___ Records for the exercise ___

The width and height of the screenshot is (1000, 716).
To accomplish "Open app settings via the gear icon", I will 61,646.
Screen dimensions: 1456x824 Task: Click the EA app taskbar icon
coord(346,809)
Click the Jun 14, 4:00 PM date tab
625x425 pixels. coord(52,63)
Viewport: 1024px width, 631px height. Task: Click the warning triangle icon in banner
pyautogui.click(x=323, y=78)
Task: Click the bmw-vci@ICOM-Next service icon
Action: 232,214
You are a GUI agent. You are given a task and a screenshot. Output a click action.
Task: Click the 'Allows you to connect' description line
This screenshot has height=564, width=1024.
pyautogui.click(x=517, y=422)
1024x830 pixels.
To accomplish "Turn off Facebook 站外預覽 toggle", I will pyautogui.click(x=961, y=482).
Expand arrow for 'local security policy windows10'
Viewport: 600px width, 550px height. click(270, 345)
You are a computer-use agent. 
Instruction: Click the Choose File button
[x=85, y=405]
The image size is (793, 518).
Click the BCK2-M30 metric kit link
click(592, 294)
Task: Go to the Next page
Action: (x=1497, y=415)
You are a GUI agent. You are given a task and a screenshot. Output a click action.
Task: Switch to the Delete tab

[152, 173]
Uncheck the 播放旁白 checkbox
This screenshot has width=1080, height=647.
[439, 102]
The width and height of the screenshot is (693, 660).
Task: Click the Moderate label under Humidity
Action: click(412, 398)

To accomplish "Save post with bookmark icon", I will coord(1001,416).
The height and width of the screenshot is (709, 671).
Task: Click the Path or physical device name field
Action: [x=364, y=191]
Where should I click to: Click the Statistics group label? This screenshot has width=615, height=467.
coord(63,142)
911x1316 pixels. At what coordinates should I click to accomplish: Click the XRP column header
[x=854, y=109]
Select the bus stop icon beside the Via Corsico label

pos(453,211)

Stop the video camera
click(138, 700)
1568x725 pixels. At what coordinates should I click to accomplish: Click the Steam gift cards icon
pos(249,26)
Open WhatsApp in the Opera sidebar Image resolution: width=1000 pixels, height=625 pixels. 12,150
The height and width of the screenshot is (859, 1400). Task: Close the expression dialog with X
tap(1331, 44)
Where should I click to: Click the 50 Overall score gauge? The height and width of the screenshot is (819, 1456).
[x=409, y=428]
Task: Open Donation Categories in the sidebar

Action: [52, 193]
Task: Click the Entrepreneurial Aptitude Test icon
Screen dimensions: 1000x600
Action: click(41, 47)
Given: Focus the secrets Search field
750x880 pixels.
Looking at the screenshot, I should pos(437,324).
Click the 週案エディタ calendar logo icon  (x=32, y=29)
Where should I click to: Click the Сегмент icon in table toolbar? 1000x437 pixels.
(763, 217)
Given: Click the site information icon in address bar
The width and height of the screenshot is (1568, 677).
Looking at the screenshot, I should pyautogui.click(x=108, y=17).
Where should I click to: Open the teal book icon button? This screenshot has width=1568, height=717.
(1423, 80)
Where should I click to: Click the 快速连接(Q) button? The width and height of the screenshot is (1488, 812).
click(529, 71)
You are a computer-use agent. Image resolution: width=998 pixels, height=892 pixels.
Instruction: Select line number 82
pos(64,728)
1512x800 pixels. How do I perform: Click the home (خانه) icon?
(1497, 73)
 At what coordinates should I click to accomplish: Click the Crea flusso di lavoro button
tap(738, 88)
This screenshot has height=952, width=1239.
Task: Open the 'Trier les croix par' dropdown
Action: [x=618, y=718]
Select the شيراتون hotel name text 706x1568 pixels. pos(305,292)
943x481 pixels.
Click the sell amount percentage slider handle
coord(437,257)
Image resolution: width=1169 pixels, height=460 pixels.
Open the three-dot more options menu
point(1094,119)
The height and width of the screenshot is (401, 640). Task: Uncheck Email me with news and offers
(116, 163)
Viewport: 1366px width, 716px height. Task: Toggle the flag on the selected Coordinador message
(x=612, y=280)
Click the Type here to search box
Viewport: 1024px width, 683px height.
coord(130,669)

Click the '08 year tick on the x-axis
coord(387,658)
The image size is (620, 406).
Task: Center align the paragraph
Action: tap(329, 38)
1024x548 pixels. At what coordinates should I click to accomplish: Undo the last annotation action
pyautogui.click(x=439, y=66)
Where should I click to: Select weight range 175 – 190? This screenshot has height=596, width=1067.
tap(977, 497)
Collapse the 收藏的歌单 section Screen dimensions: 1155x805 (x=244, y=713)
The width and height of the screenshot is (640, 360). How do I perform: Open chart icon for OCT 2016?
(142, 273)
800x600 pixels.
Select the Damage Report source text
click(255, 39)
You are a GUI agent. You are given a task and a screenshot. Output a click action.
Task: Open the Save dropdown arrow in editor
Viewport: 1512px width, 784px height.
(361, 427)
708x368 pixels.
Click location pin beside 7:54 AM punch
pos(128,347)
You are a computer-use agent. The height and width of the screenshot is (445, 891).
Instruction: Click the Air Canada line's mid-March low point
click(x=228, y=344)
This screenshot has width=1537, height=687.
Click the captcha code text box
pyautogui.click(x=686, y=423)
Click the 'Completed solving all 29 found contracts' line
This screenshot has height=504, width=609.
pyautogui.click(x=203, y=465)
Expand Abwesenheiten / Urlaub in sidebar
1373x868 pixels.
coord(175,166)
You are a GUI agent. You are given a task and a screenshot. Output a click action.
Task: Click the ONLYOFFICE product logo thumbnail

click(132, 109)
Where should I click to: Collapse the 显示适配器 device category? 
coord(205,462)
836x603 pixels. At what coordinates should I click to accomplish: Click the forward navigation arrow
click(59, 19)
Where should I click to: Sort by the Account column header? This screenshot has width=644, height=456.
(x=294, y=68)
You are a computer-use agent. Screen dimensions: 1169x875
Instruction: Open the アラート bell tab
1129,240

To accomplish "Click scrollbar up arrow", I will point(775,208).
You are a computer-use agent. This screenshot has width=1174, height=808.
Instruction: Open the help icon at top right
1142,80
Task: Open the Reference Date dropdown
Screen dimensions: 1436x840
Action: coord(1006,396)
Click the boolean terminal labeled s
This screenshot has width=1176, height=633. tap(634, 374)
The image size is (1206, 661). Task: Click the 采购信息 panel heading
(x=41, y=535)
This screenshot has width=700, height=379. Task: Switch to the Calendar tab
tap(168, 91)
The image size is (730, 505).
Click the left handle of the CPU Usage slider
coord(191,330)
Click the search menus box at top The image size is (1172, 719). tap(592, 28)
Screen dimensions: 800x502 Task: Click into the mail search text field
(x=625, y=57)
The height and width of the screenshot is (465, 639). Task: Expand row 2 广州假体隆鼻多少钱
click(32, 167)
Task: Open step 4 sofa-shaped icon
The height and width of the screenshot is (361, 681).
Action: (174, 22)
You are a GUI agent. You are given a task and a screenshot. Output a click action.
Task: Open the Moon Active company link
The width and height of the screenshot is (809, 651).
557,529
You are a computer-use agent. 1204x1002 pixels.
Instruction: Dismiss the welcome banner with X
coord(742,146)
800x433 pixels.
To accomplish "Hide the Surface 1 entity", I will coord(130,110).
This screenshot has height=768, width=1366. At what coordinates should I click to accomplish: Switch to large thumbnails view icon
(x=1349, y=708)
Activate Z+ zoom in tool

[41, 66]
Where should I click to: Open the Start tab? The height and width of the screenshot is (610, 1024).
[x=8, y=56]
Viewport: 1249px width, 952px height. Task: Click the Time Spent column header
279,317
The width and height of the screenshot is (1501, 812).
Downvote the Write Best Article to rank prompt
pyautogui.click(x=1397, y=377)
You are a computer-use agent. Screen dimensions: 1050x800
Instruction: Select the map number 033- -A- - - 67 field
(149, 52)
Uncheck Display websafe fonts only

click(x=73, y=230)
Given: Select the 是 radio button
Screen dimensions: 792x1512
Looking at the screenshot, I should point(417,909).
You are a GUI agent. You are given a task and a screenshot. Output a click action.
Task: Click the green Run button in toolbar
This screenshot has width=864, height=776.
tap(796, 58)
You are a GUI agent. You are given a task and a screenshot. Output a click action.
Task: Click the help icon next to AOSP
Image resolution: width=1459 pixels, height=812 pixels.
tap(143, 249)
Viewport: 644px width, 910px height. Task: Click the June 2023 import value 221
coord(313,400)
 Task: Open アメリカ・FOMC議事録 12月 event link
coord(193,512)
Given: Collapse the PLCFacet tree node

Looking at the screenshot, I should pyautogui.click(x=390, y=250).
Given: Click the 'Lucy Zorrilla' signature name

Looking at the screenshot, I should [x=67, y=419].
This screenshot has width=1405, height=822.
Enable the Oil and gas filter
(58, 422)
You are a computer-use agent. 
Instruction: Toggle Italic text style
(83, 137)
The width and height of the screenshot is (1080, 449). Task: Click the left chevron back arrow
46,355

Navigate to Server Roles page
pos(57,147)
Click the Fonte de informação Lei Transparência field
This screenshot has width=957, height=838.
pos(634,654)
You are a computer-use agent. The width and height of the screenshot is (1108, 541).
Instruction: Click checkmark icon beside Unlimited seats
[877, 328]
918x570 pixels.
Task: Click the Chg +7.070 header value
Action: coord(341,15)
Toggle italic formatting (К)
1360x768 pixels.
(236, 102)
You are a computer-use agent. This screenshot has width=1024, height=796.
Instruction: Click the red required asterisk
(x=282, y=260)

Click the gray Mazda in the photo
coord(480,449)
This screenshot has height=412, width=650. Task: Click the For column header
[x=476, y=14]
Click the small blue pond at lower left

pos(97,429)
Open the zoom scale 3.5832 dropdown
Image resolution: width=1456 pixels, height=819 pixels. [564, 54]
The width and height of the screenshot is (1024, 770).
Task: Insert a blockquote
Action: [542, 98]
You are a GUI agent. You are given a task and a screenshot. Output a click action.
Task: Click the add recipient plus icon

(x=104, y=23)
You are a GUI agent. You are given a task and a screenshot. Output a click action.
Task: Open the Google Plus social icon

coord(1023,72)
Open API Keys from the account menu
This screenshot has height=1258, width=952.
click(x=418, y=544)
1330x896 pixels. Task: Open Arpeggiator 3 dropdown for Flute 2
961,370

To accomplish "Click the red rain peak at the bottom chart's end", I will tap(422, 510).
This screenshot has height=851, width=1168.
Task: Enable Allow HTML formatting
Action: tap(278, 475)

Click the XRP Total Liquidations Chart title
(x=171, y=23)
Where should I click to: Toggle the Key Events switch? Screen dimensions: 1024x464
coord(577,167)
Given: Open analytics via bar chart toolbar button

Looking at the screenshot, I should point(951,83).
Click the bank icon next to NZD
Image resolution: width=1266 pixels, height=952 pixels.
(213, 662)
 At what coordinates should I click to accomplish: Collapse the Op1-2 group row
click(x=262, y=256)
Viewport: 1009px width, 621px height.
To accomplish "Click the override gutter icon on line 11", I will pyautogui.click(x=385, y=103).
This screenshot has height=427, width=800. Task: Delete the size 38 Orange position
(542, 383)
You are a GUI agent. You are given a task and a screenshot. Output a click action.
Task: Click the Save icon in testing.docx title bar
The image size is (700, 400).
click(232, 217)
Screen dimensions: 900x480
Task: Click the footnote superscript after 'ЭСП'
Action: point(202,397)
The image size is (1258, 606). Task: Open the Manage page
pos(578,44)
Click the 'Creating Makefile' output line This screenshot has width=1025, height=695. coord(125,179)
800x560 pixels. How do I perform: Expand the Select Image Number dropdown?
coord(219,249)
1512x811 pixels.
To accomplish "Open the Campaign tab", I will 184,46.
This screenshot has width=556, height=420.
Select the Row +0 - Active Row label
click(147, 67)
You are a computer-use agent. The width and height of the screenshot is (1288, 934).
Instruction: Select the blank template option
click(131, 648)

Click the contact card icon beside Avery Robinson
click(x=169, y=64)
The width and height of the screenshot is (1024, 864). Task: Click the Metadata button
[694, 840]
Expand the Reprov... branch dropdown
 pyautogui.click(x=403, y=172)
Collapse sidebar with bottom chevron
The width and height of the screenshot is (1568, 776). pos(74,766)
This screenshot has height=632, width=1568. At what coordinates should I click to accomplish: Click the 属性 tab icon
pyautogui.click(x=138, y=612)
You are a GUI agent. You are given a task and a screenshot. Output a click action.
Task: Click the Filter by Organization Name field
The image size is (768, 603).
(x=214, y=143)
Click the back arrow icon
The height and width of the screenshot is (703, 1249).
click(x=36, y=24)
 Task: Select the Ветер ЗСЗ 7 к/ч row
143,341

___

Lines before the one containing "Task: Click the Filter" are to be left out; that line and every line after it through the end of the data should be copied exactly.

Task: Click the Filter by Organization Name field
The image size is (768, 603).
(x=214, y=143)
Click the back arrow icon
The height and width of the screenshot is (703, 1249).
click(x=36, y=24)
 Task: Select the Ветер ЗСЗ 7 к/ч row
143,341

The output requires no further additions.